Cures also gives the government authority to bar vendors and healthcare organizations from the practice known as information blocking, or impeding the flow of health data among healthcare providers, networks, vendors and patients.
Impact on mental health
The 21st Century Cures mental health impact is considerable, according to the American Psychiatric Association.
Among other provisions, the legislation:
- Establishes a new position, the assistant secretary for mental health and substance abuse, intended to coordinate fragmented mental resources across the federal government
- Creates another new position, chief medical officer at the Substance Abuse and Mental Health Services Administration (SAMHSA)

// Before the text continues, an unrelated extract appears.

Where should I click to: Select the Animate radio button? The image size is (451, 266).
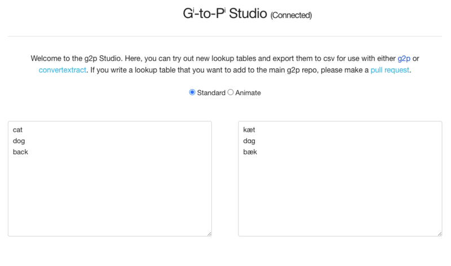point(231,92)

- Requires SAMHSA to develop a strategic plan every four years to better recruit, train and retain mental health and substance abuse disorder workers
- Reauthorizes grants to support integrated care for mental and behavioral health, train mental health workers in evidence-based care, and fund college, university and professional programs to expand internships and field placement programs
- Strengthens enforcement of the Mental Health Parity and Addiction Equity Act of 2008, which mandates that insurers treat mental and physiological health issues equally
The bill was introduced on Jan. 6, 2015 by Rep. Suzanne Bonamici, D-Ore.
The House approved the bill on Jan. 7, 2015 and Senate approved it on Oct. 6, 2015 with an amendment and sent it back to the House, which agreed to the amendment on Nov. 30, 2016.
On Dec. 7, 2016, the Senate agreed to a new House amendment, and on Dec. 8, 2017 the bill was presented to the president, who signed it into law five days later.